Task directions
State only how many lines of the material below contain the string "Where". Count a match only when the case is the same.

Data provided
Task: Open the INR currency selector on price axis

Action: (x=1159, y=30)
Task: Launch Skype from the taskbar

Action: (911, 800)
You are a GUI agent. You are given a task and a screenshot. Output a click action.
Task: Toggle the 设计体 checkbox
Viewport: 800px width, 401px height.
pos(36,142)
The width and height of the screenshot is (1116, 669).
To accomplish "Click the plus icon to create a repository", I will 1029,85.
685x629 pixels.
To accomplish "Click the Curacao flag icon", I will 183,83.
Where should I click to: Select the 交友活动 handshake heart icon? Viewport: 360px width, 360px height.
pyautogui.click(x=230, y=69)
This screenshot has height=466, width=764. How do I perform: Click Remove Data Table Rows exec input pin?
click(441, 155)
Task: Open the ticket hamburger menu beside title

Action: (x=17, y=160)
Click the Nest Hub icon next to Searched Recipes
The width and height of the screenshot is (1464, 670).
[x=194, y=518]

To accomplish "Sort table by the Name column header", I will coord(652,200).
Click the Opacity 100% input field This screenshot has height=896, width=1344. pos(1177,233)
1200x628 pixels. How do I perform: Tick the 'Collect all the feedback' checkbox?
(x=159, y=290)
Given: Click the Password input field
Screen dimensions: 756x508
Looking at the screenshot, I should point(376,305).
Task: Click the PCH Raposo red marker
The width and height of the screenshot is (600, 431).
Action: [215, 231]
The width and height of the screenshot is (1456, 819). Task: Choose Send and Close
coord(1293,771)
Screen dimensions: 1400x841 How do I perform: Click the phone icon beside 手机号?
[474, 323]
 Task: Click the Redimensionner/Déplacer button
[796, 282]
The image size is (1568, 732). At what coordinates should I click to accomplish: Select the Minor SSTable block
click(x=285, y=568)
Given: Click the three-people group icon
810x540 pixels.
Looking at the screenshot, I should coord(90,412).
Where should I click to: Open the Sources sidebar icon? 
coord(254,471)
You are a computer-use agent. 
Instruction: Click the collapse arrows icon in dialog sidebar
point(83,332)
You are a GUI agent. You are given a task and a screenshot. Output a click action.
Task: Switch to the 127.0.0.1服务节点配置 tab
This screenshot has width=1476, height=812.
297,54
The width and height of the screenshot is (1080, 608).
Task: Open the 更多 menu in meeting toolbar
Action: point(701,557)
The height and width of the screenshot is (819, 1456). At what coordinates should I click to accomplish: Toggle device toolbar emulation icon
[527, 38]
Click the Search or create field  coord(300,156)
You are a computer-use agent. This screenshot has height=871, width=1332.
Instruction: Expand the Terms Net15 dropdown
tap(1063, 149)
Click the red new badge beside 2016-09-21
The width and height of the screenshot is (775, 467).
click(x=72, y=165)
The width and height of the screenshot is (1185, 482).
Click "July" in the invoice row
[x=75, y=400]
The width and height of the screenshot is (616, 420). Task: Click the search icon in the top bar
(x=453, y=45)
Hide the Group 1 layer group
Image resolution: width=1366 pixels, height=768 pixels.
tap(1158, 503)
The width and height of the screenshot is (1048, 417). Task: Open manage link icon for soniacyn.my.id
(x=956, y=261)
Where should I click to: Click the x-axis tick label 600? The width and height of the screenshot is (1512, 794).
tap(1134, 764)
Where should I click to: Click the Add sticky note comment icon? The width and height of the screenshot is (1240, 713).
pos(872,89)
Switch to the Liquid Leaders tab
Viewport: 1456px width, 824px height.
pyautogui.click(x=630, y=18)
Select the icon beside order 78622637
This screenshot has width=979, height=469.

Reply
4